Issues with the reliability of DNA testing for phylogeographical research
Why is it that the various major DNA testing companies ascribe differing ethnicity results to a single genome and how is this a problem for phylogeography? One explanation is the genomic similarity of people with different ethnicities due to genetic admixture caused by migration (Jobling et al. 2016). This renders it difficult for researchers to isolate the ancient DNA from the modern inhabitants. The diverse results of different testing services can be accounted for by the different algorithms they use, which interpret single nucleotide polymorphisms as representing a particular lineage or population (Jobling et al. 2016). The main problem with these algorithms is that they are developed using interpretive rather than methodological means (Nielson & Beaumont 2009). The consequential unreliability of ethnicity, resulting from diverse and converging practices, impacts on anthropological research due to problems identifying historical demographic groups, their size, the location of refugial areas, the extent of migration and gene flow, the extent of fragmentation, and the sequence of events leading to their genomic influence on the present geographic distribution of genotypes (Emerson & Hewitt 2005). Other issues with the reliability of genetic testing for phylogeography include: genetic ‘noise’, lack of sample groups for some ethnicities (such as Indigenous Australian), and established cultural preconceptions (Jobling et al. 2016). Researching genetic heritage is vital in understanding the roots of humanity and how humans have come to be who we are today.
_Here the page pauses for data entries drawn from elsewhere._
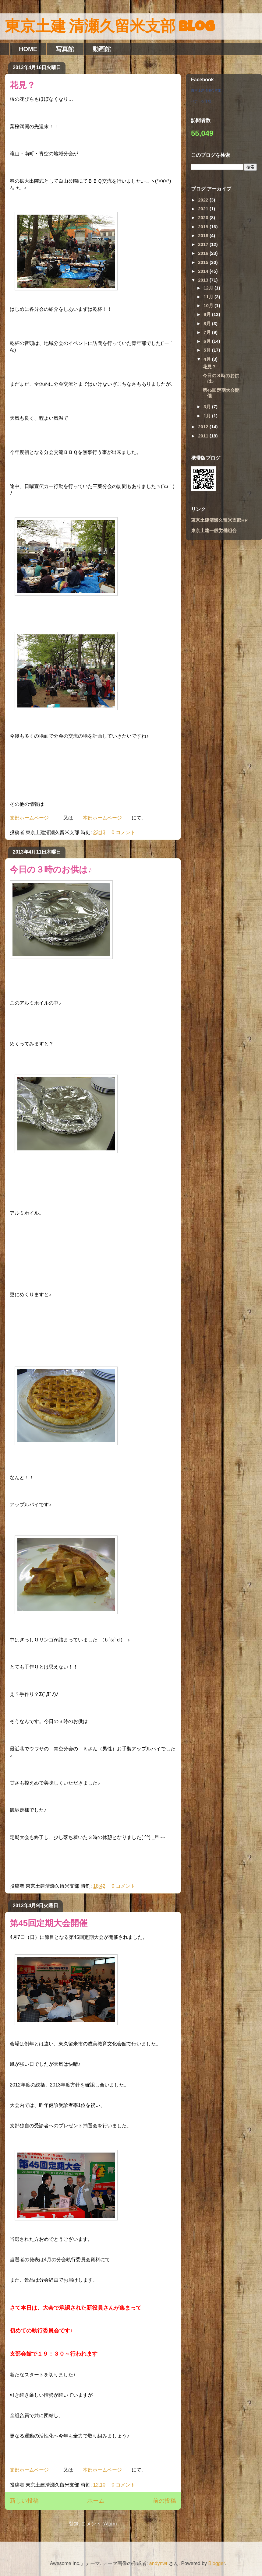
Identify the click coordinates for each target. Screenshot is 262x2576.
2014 (204, 271)
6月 (208, 341)
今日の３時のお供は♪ (51, 869)
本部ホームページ (102, 817)
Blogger (216, 2563)
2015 (204, 262)
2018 (204, 235)
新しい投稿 (24, 2500)
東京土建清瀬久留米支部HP (219, 520)
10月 (209, 305)
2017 (204, 244)
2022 (204, 199)
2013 (204, 280)
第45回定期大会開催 (48, 1923)
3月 (208, 406)
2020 (204, 217)
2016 (204, 253)
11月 (209, 296)
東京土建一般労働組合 (214, 530)
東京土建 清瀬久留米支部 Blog (109, 28)
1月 (208, 415)
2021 (204, 208)
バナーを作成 (201, 101)
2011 (204, 435)
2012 (204, 426)
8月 (208, 323)
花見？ (22, 85)
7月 (208, 332)
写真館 (65, 49)
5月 (208, 350)
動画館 (102, 49)
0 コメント (123, 832)
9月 (208, 314)
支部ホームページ (29, 817)
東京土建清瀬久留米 (206, 90)
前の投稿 (164, 2500)
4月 (208, 359)
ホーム (95, 2500)
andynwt (158, 2563)
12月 (209, 287)
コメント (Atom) (99, 2523)
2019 (204, 226)
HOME (28, 49)
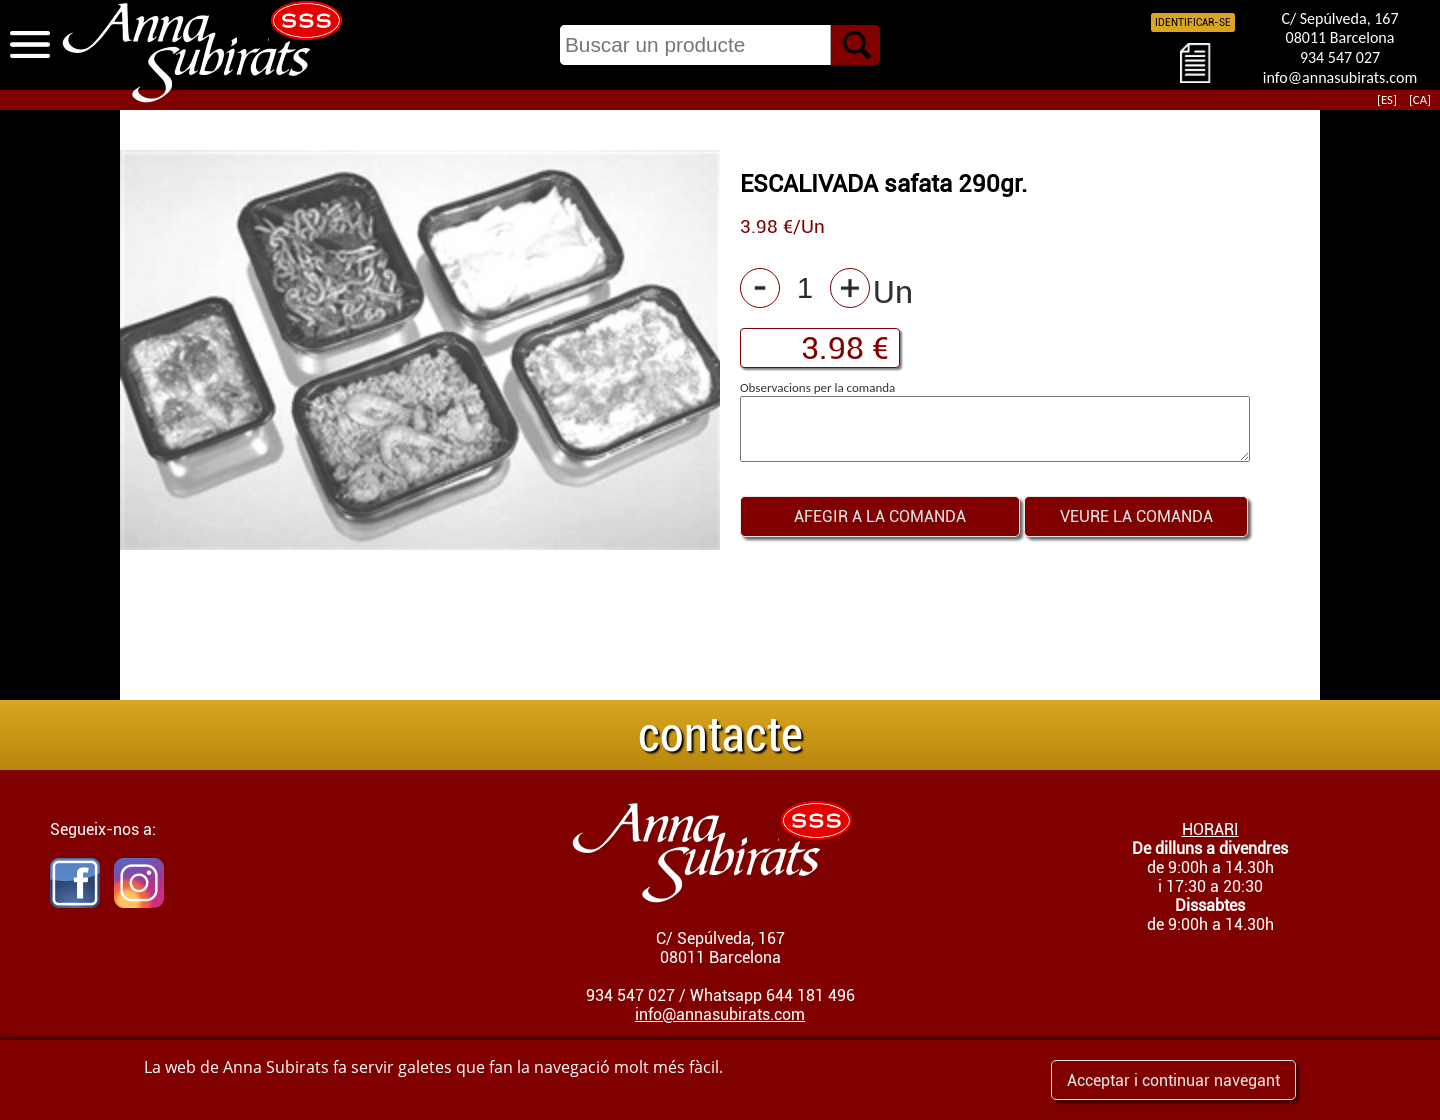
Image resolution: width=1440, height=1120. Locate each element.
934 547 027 (1340, 57)
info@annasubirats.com (1340, 77)
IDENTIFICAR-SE (1193, 22)
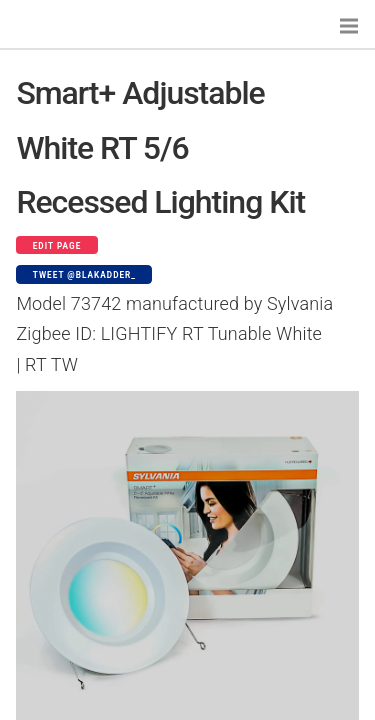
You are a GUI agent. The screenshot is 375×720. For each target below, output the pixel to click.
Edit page (57, 246)
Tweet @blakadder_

Furthermore, such research aids us to understand our traits, the origins of these traits, and the nature of heredity; which could potentially lead to the elimination of negative traits such as genetic diseases, disorders, and defects. Hence, the need to develop a reliable genetic test, in order to accurately research phylogeography, is important.
All of these issues regarding the interpretive method of genetic testing for phylogeographical purposes can be avoided by using a systematic approach. One such approach is the Nested Clade Phylogeographic Analysis (NCPA) designed by Alan Templeton, based on an earlier cladistics approach called the Nested Clade Analysis (NCA) (Nielson & Beaumont 2009). However, the NCPA was found by Knowles and Maddison (2002) to be inaccurate, due to Templeton’s inference key, which seems to neglect inference patterns that do not fit the key and often give incorrect inferences (Nielson & Beaumont 2009). Another line of research for phylogeography is based on coalescent theory and tools from computational statistics (Nielson & Beaumont 2009). Though, coalescent-based methods often have issues with models being too simple (Nielson & Beaumont 2009). Yet, if models of population histories could be constructed and tested to induce a scientific hypothesis of a single phylogeographic model with reduced interpretive inferences, resulting in a cohesive and shared genetic testing system, then genetic anthropological research would be greatly improved. In order to accomplish this, it is necessary to create a model which tests as much of the genome as possible, as Emerson and Hewitt (2005) state, one that includes “…nuclear, cytoplasmic, sex-linked, autosomal, conserved and neutral sequences, including examples with high and low mutation rates.” Thus, issues with the reliability of DNA testing for the identification and research of genetic heritage would be expelled.
Emerson, B.C & Hewitt, G.M. 2005. Phylogeography. Current Biology, 15(10): 367-371.
Jobling, M.A, Rasteiro, R., & Wetton, J.H. 2016. In the blood: the myth and reality of genetic markers of identity. Ethnic and Racial Studies, 39(2): 142-161.
Nielson, R. & Beaumont, M.A. 2009. Statistical inferences in phylogeography. Molecular Ecology, 18(6): 1034-1047.